About this exercise: Please repeat the line that has "Screen dimensions: 1186x680" and all lines after it, exactly as they appear, through the end of the entries.

Stored items
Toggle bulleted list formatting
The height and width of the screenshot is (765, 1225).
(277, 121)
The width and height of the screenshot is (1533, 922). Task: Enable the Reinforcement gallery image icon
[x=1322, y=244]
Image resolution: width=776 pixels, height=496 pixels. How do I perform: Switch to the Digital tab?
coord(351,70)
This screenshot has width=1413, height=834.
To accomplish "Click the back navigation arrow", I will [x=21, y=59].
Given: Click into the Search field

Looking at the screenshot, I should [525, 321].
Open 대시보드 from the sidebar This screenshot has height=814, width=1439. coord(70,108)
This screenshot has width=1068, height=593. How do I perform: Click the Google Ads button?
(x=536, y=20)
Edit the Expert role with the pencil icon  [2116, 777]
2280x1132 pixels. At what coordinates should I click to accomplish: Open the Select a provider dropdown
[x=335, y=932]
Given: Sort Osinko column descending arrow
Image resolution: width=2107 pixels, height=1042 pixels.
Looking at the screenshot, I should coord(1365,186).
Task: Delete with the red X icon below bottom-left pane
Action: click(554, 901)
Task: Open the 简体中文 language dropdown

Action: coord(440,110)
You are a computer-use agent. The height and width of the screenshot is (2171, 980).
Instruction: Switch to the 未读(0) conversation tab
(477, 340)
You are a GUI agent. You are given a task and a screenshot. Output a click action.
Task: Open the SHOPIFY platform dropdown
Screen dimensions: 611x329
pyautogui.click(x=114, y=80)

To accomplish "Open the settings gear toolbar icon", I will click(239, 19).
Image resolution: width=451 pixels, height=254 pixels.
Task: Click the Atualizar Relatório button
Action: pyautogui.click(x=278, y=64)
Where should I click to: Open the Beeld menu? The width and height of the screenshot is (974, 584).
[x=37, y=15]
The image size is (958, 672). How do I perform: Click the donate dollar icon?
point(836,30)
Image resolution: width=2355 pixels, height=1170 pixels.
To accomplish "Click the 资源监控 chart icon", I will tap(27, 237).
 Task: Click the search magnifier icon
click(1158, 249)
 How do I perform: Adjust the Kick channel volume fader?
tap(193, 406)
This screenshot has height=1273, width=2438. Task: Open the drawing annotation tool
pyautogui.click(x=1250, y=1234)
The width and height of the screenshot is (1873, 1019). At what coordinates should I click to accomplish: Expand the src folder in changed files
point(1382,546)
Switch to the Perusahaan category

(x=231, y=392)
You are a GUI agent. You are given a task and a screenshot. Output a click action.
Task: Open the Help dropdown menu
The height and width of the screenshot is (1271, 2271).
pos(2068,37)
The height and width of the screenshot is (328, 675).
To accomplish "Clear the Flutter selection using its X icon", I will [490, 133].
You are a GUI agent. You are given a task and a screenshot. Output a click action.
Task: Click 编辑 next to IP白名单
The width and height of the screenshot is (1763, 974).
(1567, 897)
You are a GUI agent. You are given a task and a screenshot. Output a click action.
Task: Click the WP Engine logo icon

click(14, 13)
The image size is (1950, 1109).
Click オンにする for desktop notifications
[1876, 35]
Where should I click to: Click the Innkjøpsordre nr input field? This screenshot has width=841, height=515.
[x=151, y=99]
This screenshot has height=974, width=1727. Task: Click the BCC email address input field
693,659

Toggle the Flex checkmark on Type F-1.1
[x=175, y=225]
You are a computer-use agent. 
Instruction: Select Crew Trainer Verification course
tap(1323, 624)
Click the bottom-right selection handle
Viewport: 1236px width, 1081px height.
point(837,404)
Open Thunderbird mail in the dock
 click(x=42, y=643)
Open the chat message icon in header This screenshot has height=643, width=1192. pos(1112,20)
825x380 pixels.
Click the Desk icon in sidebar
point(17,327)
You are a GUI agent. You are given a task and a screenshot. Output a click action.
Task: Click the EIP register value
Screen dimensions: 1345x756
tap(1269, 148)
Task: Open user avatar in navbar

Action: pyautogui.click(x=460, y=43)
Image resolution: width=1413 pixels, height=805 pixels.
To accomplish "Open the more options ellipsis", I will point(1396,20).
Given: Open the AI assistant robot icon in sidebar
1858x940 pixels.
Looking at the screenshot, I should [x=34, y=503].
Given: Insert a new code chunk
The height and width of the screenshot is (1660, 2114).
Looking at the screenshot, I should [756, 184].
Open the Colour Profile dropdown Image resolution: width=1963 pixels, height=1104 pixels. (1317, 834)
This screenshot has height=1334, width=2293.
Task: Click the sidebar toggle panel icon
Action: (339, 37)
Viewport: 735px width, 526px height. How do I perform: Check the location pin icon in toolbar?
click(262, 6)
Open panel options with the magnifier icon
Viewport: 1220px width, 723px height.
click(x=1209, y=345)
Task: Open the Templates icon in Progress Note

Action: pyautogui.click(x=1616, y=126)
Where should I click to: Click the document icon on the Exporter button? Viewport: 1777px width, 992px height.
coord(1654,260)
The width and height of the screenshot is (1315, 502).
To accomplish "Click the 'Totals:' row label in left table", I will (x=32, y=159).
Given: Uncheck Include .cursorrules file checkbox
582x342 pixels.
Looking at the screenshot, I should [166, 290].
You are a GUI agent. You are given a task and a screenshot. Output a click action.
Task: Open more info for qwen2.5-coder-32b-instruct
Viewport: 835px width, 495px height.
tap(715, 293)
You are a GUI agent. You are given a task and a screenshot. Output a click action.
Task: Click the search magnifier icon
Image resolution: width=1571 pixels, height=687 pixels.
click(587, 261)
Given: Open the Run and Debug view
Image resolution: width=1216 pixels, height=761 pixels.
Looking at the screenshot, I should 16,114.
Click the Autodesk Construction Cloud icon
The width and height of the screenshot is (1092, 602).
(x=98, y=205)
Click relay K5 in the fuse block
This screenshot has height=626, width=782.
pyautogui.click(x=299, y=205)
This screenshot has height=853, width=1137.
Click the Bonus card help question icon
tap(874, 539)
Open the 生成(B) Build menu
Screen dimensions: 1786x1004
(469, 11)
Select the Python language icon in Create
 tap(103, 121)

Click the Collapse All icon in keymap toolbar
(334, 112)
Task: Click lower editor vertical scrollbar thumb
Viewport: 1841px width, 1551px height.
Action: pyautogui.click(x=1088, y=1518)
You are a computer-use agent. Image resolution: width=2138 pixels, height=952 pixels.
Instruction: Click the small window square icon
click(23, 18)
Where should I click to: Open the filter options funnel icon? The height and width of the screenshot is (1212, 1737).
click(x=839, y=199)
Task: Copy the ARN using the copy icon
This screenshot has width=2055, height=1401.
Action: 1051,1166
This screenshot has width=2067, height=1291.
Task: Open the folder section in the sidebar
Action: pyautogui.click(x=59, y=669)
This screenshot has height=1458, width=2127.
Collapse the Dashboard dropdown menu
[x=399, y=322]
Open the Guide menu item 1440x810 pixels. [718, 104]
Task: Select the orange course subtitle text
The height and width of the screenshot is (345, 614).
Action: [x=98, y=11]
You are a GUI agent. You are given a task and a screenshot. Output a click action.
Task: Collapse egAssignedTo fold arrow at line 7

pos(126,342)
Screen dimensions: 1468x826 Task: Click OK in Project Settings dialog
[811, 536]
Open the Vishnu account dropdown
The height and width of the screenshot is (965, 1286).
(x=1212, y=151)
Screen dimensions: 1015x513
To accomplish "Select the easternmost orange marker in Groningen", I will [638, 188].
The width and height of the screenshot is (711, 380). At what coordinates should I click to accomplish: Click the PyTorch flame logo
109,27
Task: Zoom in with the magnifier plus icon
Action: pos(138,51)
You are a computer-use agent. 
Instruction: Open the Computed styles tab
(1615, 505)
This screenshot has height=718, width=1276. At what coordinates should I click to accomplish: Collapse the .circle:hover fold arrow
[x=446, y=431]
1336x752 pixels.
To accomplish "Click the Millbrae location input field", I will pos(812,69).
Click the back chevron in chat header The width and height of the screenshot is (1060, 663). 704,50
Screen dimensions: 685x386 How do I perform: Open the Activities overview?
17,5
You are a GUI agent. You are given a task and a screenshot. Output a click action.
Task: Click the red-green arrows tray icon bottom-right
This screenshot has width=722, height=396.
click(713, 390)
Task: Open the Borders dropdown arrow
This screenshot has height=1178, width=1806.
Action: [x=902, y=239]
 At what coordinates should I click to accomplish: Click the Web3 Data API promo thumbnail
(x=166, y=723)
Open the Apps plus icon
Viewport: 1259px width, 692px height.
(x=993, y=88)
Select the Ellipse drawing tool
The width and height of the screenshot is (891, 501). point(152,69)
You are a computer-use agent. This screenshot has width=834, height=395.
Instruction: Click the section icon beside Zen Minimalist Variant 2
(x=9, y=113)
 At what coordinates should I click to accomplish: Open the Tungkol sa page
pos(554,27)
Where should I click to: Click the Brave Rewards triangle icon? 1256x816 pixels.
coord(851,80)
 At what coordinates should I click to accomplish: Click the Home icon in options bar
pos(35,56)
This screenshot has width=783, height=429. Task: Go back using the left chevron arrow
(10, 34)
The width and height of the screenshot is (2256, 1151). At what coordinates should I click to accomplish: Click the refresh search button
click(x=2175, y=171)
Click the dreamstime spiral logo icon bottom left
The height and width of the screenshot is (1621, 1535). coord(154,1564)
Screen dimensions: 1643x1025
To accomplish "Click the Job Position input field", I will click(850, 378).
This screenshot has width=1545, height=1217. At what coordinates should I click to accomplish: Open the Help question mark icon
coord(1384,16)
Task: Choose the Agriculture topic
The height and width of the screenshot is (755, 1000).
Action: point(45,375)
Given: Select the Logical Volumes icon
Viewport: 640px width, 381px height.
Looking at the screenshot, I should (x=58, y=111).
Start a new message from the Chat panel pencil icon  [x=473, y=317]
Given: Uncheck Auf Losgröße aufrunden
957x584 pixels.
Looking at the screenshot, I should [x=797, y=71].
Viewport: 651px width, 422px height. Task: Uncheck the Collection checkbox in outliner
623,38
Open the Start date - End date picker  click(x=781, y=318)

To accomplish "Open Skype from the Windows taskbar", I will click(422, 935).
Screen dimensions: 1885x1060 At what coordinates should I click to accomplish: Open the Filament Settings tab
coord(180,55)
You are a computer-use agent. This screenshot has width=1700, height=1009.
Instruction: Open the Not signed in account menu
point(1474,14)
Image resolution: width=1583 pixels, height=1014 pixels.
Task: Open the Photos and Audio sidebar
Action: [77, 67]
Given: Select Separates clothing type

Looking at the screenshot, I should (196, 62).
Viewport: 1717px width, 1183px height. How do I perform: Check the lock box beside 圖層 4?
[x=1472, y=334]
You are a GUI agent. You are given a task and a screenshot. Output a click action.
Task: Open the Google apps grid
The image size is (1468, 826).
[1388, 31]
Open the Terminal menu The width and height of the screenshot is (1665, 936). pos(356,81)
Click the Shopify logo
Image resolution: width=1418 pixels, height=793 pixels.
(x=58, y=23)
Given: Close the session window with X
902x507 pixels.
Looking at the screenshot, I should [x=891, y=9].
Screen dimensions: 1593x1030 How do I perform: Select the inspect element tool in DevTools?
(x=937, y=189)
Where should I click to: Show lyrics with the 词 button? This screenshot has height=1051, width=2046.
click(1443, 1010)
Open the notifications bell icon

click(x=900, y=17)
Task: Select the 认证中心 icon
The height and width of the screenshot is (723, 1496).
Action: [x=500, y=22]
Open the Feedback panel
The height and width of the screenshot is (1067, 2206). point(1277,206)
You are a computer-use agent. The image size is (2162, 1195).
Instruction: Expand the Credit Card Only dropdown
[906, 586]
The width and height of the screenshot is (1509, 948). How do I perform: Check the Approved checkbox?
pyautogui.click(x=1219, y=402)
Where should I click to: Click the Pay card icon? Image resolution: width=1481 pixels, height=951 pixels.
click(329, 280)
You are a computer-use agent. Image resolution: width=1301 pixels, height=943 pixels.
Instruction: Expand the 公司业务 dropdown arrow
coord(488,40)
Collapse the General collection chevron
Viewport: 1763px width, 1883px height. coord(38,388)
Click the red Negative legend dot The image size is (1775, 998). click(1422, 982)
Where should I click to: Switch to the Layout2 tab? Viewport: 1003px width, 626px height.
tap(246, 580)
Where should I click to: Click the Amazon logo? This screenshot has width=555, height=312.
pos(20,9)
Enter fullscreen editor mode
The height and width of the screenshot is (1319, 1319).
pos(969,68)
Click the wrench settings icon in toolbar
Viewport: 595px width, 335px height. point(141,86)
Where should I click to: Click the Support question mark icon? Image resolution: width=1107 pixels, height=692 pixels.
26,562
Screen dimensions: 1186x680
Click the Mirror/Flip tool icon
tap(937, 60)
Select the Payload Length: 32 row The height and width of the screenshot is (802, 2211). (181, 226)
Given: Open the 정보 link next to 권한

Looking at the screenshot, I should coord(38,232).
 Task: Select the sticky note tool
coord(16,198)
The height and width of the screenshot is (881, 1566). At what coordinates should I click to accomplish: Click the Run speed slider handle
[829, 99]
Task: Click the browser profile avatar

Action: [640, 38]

Answer box:
Screen dimensions: 1186x680
Click the Mirror/Flip tool icon
tap(937, 60)
Select the Payload Length: 32 row The height and width of the screenshot is (802, 2211). (181, 226)
Given: Open the 정보 link next to 권한

Looking at the screenshot, I should coord(38,232).
 Task: Select the sticky note tool
coord(16,198)
The height and width of the screenshot is (881, 1566). At what coordinates should I click to accomplish: Click the Run speed slider handle
[829, 99]
Task: Click the browser profile avatar

Action: [640, 38]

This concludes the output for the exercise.